Japanese Art in the Age of Hokusai


Many of you are likely familiar with the Japanese woodblock
print “The Great Wave,” showing a mighty wave
bearing down on tiny fishing boats, with Mt. Fuji just visible
in the distance. This is by the master painter and print artist,
Katsushika Hokusai (1760–1849), whose life and work
will be the major focus of this course. While Mt. Fuji was
an important theme for Hokusai, he took on a wide range
of subjects, both real and imagined, producing inexpensive
prints for quick sale and elaborate paintings for the most
elite patrons. His work reveals an inventiveness and mastery
of form that is unique in Japanese art. It also offers
us a window into the Edo period, an era of rapid change,
when the artist’s concept, the idea of what was suitable for
depiction and the audience for art were expanding.

We will take a close look at individual works by Hokusai
and then explore how his paintings and prints can be
seen as a response to and forerunner of general trends
in Japanese art of the 18th and 19th centuries. We will
also examine comparative paintings and prints of the
time, especially ukiyo-e by Ando Hiroshige and others.

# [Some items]
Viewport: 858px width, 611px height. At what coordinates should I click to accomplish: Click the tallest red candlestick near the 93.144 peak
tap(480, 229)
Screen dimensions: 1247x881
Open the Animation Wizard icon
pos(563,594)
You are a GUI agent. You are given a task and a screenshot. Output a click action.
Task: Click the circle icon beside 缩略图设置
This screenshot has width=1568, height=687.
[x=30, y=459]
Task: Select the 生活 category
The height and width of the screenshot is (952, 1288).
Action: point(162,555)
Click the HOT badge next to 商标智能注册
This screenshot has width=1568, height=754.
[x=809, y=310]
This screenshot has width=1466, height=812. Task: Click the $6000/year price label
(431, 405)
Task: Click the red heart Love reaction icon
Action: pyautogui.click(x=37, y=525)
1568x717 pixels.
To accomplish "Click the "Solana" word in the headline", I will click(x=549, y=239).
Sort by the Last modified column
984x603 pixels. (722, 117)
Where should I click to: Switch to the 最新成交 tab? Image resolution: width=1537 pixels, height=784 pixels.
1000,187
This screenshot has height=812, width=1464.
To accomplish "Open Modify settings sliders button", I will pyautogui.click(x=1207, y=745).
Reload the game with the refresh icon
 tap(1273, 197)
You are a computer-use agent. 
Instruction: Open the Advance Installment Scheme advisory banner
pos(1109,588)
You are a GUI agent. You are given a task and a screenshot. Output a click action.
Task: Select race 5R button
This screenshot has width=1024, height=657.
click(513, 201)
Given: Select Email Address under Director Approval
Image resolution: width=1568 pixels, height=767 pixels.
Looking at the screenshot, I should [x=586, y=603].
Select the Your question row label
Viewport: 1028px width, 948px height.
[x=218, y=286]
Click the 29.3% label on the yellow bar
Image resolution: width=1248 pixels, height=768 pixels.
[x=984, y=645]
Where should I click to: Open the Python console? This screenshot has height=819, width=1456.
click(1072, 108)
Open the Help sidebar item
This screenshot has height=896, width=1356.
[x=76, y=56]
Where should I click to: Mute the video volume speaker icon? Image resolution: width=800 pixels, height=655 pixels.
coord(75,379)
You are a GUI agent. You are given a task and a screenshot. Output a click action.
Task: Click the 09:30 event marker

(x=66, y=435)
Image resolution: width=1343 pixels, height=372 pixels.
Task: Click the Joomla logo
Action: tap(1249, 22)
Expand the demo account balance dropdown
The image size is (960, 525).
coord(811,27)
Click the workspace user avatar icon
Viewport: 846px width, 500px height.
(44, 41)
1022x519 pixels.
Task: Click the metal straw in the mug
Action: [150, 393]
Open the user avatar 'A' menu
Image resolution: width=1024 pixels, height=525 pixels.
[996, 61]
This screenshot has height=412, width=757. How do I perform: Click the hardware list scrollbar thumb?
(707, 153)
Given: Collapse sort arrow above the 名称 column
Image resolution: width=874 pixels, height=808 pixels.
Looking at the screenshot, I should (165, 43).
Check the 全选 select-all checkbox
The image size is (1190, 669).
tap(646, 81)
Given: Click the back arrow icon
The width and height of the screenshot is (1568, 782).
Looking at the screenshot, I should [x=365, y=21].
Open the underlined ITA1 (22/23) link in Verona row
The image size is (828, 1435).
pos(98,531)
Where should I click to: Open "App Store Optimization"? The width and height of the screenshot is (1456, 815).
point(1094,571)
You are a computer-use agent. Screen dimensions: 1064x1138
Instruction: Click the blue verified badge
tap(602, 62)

# [Required task 1]
List every year or century mentioned in the course description.
# [Required task 2]
Replace "forerunner" with "precursor" and give the course description between "We will take" and "Hiroshige and others.", inclusive.
# [Required task 3]
According to the course description, which era does Hokusai's work offer a window into?

# [Output 1]
1760
1849
18th century
19th century

# [Output 2]
We will take a close look at individual works by Hokusai
and then explore how his paintings and prints can be
seen as a response to and precursor of general trends
in Japanese art of the 18th and 19th centuries. We will
also examine comparative paintings and prints of the
time, especially ukiyo-e by Ando Hiroshige and others.

# [Output 3]
The Edo period.